As has already been mentioned, in a dispersive medium, \(v_p\) is different for every frequency component, and the group velocity is not equal to the initial phase velocity \(v_p\); i.e. \(v_g \neq v_p\). For any dispersive medium, we can write a relationship between \(\omega\) and \(k\) so that \(\omega\) varies as a function of \(k\); i.e. \(\omega = \omega(k)\). This is called the dispersion relation and depends on the physics of the particular wave phenomena being observed.

In the general case, the group velocity is given by the derivative of the dispersion relation (Equation (12.6)). The proof of this relation is available in some advanced textbooks, but it is not necessary for this course.

\[\begin{equation} v_g \equiv \frac{\partial w(k)}{\partial k} \tag{12.6} \end{equation}\]

For a non-dispersive medium, \(\omega\) is directly proportional to \(k\) (Equation (12.7))

\[\begin{equation} w(k) = v_p k \quad \textsf{with} \quad v_p = \textsf{constant} \tag{12.7} \end{equation}\]

The consequence of this is that, when the function is differentiated according to the principle in Equation (12.6), we find that \(v_g = v_p\) (Equation (12.8)) as has been mentioned previously.

\[\begin{equation} v_g \equiv \frac{\partial w(k)}{\partial k} = \frac{\mathrm{d} (v_p k)}{\mathrm{d}k} = v_p \tag{12.8} \end{equation}\]

For a dispersive medium however, \(v_p\) becomes a function of \(k\). If we consider a simple case where \(\omega\) has a linear dependence on k (Equation (12.9)) with constant terms \(a\) and \(b\):

\[\begin{equation} \omega = ak + b \tag{12.9} \end{equation}\]

As before, the phase velocity is still defined as \(v_p = \frac{\omega}{k} = a + \frac{b}{k}\), while the group velocity is found by differentiation (Equation (12.10)):

\[\begin{equation} v_g = \frac{\partial w(k)}{\partial k} = a \tag{12.10} \end{equation}\]

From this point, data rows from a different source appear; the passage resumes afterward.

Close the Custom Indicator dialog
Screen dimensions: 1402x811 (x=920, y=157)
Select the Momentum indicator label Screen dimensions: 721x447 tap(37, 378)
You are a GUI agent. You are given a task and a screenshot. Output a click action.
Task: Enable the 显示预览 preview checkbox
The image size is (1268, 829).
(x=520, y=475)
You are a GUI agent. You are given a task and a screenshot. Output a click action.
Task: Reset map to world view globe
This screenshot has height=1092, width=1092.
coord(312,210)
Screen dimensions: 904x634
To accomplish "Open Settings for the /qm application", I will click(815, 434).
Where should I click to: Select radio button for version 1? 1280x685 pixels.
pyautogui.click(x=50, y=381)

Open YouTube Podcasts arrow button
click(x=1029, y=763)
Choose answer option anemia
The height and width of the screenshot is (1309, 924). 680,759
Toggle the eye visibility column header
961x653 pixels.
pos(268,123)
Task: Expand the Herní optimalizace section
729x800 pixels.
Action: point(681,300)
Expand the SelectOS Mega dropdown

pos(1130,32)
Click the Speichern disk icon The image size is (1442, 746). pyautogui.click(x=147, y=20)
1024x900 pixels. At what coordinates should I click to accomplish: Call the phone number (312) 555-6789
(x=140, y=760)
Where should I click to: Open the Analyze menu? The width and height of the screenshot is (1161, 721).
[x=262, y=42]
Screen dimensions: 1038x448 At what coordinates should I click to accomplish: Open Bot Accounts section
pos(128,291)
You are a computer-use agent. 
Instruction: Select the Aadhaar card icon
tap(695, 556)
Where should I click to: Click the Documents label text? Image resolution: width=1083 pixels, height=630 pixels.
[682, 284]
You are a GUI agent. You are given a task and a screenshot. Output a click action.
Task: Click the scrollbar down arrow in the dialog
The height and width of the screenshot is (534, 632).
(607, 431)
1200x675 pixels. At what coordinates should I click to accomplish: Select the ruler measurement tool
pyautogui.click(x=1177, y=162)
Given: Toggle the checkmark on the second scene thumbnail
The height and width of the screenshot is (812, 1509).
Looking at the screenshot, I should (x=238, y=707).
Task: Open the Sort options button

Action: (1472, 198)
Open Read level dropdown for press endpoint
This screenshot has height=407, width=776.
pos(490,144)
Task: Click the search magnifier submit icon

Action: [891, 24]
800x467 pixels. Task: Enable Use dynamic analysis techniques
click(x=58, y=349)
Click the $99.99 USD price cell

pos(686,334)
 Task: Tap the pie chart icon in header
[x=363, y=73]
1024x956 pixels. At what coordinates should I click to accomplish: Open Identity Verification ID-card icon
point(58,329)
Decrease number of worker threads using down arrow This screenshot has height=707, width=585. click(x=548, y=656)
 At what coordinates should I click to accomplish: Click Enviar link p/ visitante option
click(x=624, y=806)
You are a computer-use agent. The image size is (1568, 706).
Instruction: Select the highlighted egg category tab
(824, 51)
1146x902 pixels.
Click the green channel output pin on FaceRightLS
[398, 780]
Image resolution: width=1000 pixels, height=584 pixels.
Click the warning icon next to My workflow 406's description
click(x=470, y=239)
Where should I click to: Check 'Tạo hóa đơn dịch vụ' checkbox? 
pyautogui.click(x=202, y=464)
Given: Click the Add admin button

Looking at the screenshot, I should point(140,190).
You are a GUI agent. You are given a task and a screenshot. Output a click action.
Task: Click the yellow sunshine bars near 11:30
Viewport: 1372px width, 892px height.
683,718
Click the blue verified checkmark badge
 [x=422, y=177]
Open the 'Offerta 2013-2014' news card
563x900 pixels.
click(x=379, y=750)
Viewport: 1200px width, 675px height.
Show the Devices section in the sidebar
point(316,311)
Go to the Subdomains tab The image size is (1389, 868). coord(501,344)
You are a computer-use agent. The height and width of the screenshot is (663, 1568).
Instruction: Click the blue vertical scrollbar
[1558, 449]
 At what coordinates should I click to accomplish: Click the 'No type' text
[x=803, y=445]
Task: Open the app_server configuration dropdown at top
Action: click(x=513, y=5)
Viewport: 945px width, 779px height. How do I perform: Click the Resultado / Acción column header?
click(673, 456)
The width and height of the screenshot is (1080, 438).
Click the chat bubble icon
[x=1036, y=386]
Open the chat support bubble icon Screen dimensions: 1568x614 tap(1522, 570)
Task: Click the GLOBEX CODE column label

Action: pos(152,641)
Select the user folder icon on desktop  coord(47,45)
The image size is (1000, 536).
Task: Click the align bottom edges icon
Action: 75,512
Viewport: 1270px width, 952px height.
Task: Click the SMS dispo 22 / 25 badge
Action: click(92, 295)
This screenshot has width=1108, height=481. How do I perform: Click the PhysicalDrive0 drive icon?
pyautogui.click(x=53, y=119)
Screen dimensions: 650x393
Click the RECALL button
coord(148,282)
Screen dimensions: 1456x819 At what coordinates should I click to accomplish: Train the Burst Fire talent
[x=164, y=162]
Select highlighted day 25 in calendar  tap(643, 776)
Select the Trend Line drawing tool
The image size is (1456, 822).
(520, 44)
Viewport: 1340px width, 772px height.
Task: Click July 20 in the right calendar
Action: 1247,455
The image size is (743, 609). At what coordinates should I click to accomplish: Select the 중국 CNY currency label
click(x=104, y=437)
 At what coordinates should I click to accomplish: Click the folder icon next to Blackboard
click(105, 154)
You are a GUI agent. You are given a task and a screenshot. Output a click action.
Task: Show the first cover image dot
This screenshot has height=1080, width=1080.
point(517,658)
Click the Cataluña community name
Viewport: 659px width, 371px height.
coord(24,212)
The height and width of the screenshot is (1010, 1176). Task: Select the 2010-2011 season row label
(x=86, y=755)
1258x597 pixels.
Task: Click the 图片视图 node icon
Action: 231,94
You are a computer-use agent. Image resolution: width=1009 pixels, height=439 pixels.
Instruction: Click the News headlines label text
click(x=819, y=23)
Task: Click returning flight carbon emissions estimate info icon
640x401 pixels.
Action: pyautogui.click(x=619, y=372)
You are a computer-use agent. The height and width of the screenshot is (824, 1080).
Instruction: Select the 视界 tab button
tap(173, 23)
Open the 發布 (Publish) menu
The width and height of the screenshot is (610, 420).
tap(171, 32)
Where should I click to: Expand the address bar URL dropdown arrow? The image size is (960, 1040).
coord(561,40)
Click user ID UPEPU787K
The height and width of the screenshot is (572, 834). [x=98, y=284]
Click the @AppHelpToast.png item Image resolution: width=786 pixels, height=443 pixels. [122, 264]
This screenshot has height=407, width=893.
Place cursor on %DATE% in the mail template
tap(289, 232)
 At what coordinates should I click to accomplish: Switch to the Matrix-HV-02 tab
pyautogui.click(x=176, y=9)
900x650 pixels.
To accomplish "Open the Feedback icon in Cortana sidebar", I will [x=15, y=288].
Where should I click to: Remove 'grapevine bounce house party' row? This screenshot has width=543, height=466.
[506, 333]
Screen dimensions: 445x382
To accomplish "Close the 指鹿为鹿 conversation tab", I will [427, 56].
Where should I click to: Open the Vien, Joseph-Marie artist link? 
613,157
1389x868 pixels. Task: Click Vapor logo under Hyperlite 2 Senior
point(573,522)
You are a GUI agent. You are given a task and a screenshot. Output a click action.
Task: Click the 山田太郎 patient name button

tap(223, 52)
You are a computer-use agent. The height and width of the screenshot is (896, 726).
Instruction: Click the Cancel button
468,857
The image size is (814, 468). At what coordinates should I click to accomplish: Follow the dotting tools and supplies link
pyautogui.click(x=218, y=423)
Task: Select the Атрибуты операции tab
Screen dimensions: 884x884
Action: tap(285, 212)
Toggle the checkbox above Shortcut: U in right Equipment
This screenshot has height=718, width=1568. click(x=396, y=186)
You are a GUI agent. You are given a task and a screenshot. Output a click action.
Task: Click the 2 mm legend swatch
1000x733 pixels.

We wee that these expressions for the phase velocity \(v_p = a + \frac{b}{k}\) and the group velocity \(v_g = a\) are different; therefore the envelope of the wave packet will move at a different speed from the phase velocity of the wave. However, the group velocity is still the same for all wavenumbers \(k\).

When \(\omega\) is a more general function of \(k\), the group and phase velocities will each depend differently on \(k\). The dependence of the group velocity on \(k\) means that envelope doesn’t move at a single velocity and its components of different wavenumber (or wavelength) have different velocities, distorting the envelope.

So-called normal dispersion occurs when the group velocity is lower than the phase velocity (\(v_g < v_p\)); this is the most common situation, however it is possible to have anomalous dispersion in which the group velocity, and hence the energy, travels faster than the individual waves.

Examples of dispersion include:

  • Splitting of light by prism
  • Formation of a rainbow
  • Phonons propagating through a crystalline solid
  • Spreading of light pulses in fibre-optic cables. The dispersion limits the maximum length of cable before signal reconditioning is needed.

12.3 Water waves

The dispersion relation for water is given in Equation (12.11), which includes the acceleration due to gravity (\(g\)) and the depth of the water (\(h\)):

\[\begin{equation} \omega^2 = gk\tanh(kh) \tag{12.11} \end{equation}\]

For shallow water and/or long wavelengths, \(kh \ll 1\) and \(tanh(kh) \simeq kh\). This allows Equation (12.11) to be simpified to:

\[\begin{equation} \omega^2 \simeq gk \cdot kh \quad \textsf{and} \quad \omega \simeq k \sqrt{gh} \end{equation}\]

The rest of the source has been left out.